Hidden Orchestra – Archipelago
Hidden Orchestra
Tru-Thoughts
Il existe des œuvres musicales ensorcelantes, au pouvoir de séduction immédiat. Des albums forts, intenses, prenants, rivalisants de feeling et d’esthétisme, qui vous fascinent, vous hypnotisent presque, et vous entraînent dans un véritable tourbillon émotionnel dès la toute première écoute. L’essentiel « Archipelago » des écossais du Hidden Orchestra est incontestablement de ceux-là. Et cette formation de jazz electro basée à Edimbourg n’en est d’ailleurs pas à son premier coup d’essai, puisqu’elle nous avait déjà enchantés avec la parution de son œuvre initiale en septembre 2010, l’excellent et incroyablement prometteur « Night Walks ». Il est clair à la découverte de cet univers musical éclectique passionnant, combinant des éléments de culture jazz, pop, psychédélique et ambient, que le groupe s’inscrit dans la droite continuité stylistique de celle des anglais de The Cinematic Orchestra (qui porte merveilleusement bien son nom !), LA figure de proue du label Ninja Tunes. Il n’en est pas pour autant un bête suiveur, même si l’influence majeure de son aîné britannique est plus qu’évidente, et le combo qui gravite autour du producteur et compositeur Joe Acheson (basse, contrebasse et divers instruments électroniques) fini d’asseoir avec « Archipelago » sa propre personnalité pour faire taire les mauvaises langues.

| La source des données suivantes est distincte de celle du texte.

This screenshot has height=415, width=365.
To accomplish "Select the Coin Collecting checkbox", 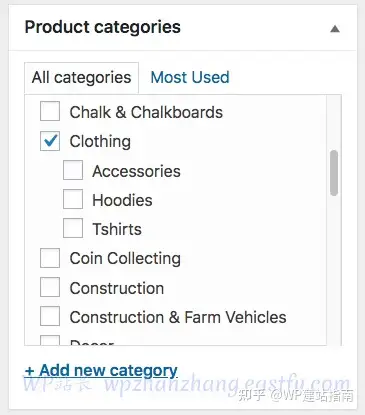I will point(50,258).
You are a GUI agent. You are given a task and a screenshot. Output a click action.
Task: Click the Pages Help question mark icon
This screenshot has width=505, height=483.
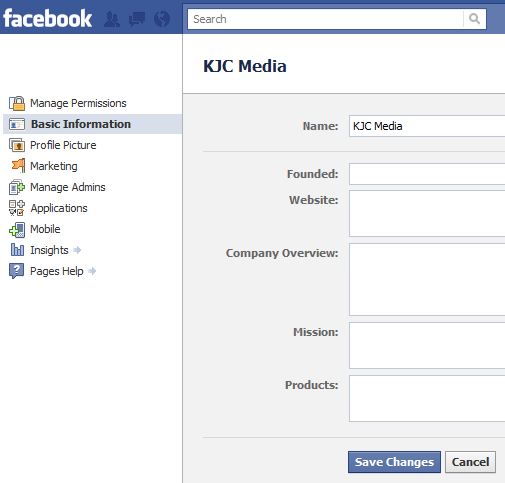16,271
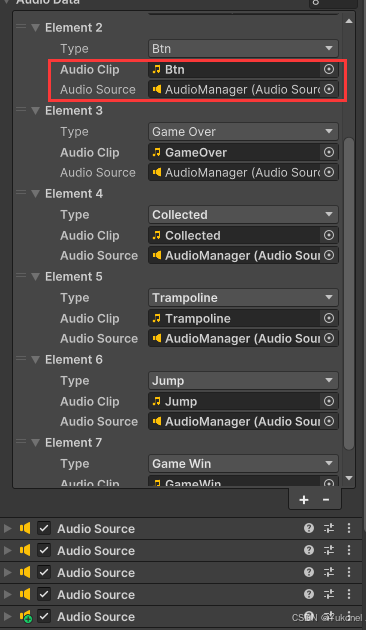Open the Type dropdown showing Trampoline
The image size is (366, 630).
[243, 298]
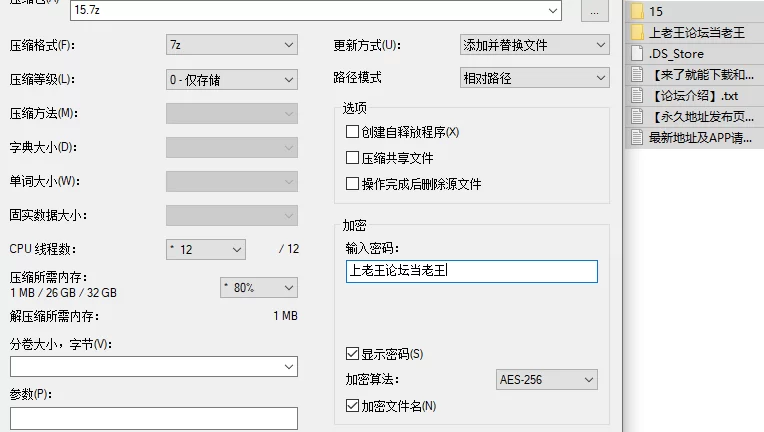Expand the 压缩等级 dropdown showing 仅存储

231,79
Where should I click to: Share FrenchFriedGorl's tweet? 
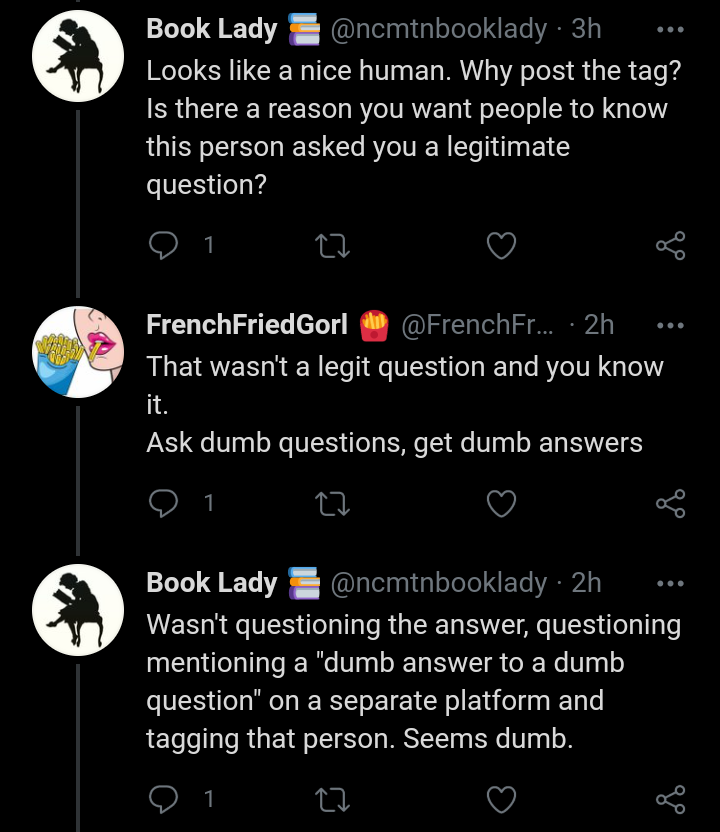[671, 504]
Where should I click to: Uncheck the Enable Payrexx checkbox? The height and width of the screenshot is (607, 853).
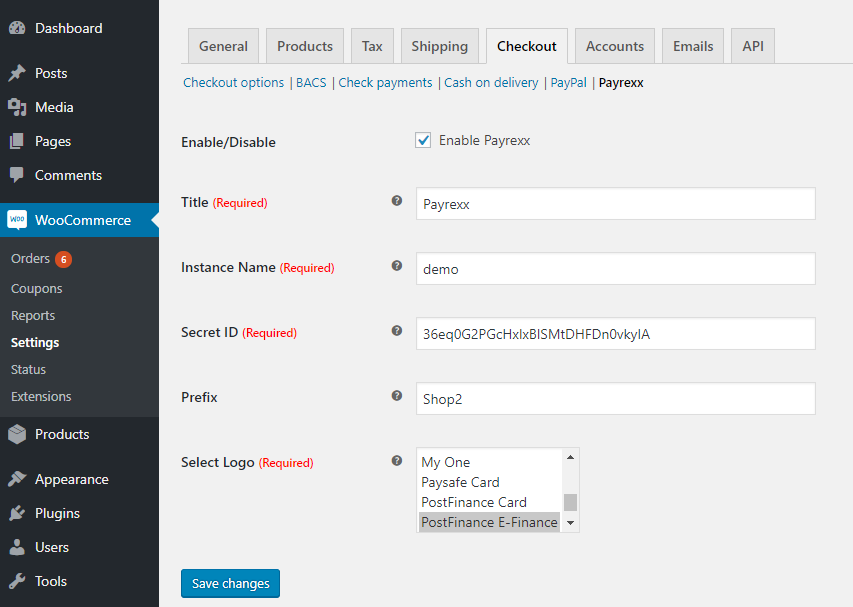423,141
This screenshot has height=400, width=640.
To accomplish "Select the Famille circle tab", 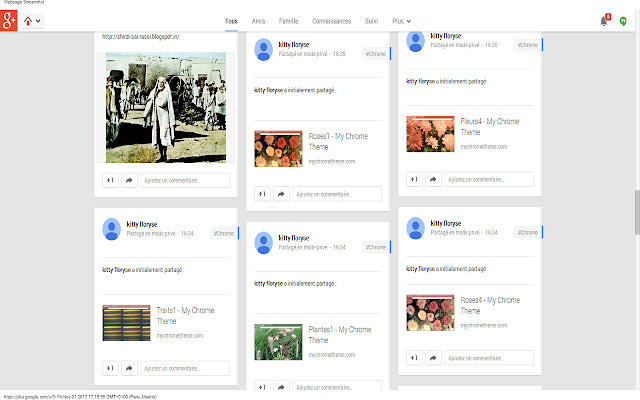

Pour former le cœur du line-up de Hidden Orchestra, son mentor et ingénieux chef d’orchestre s’est entouré de la belle Poppy Ackroyd au violon et au piano, ainsi que de deux jeunes batteurs (!), avec Tim Lane et Jamie Graham aux jeux respectifs on ne peut plus précis et complémentaires. Seulement quatre musiciens à l’actif du groupe donc, alors qu’à l’écoute de leurs deux albums, on a plutôt l’impression qu’ils sont le double, voir le triple, pour enfanter collégialement cette musique d’une densité et d’une richesse rare, et ceci tout particulièrement sur « Archipelago ». Sur scène, le cœur du combo est la plupart du temps accompagné par des instrumentistes invités, tels que Phil Cardwell et sa trompette proche de Nils Petter Molvaer ou Erik Truffaz, Fraser Fifield au saxophone, Mary Macmaster à la harpe, ou encore la virtuose coréenne Su-a Lee au violoncelle. La grande polyvalence des musiciens et les formations à géométrie variable conçues spécialement pour les prestations en public font de chacun des concerts du Hidden Orchestra un moment unique et toujours envoûtant d’un bout à l’autre de leur set.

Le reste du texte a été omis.